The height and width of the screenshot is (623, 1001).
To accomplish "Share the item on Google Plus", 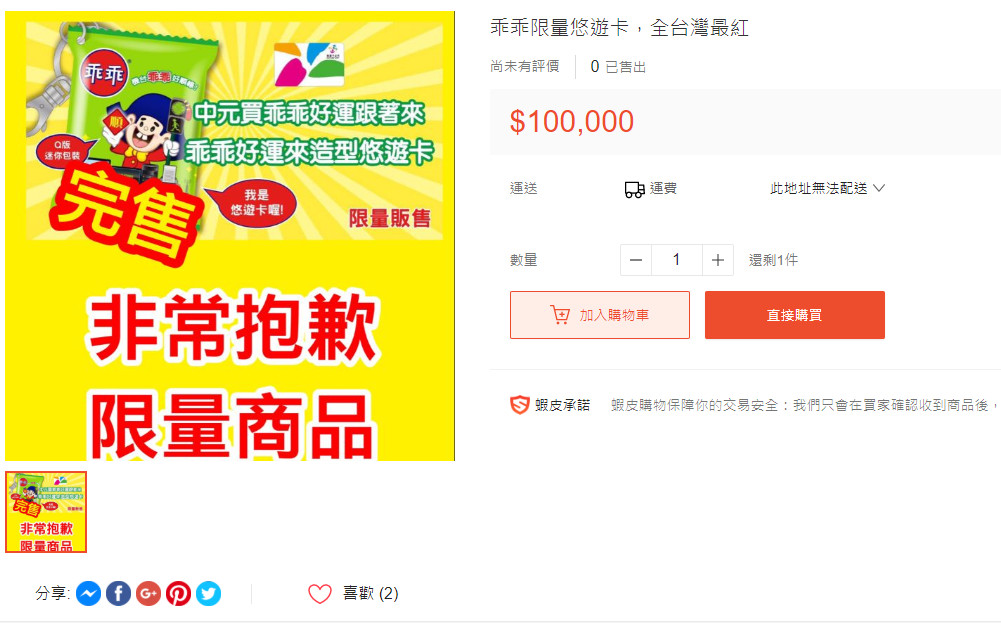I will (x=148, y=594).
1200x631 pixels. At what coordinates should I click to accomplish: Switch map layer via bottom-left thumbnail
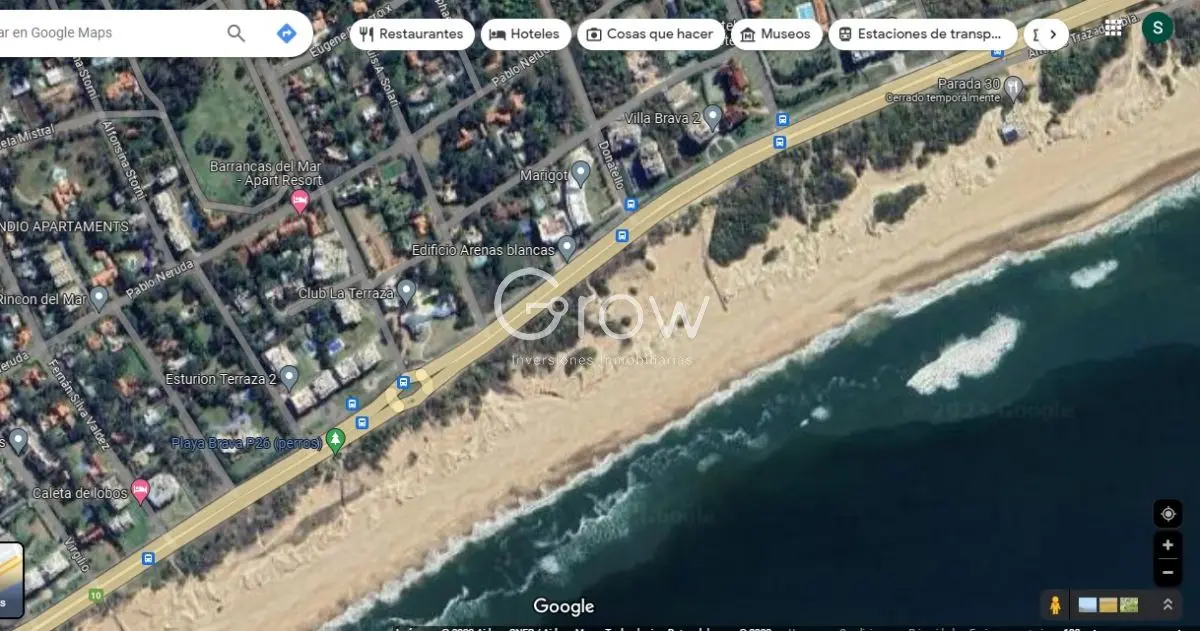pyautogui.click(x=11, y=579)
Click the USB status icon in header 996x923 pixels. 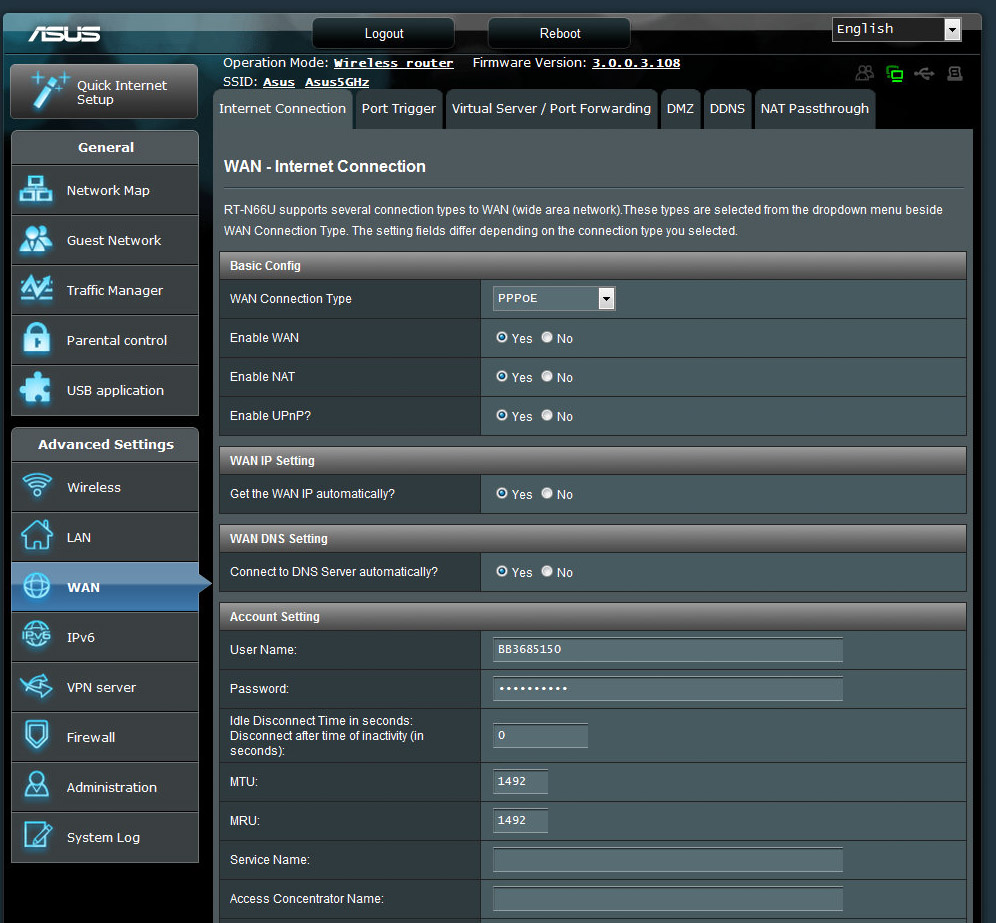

# Task description
Write out exactly the lines that run from the one containing "1200x631 pixels. At" to the last line of the entries above, both ends kept, pictures left out.

# Answer space
1200x631 pixels. At what coordinates should I click to accomplish: Switch map layer via bottom-left thumbnail
pyautogui.click(x=11, y=579)
Click the USB status icon in header 996x923 pixels. 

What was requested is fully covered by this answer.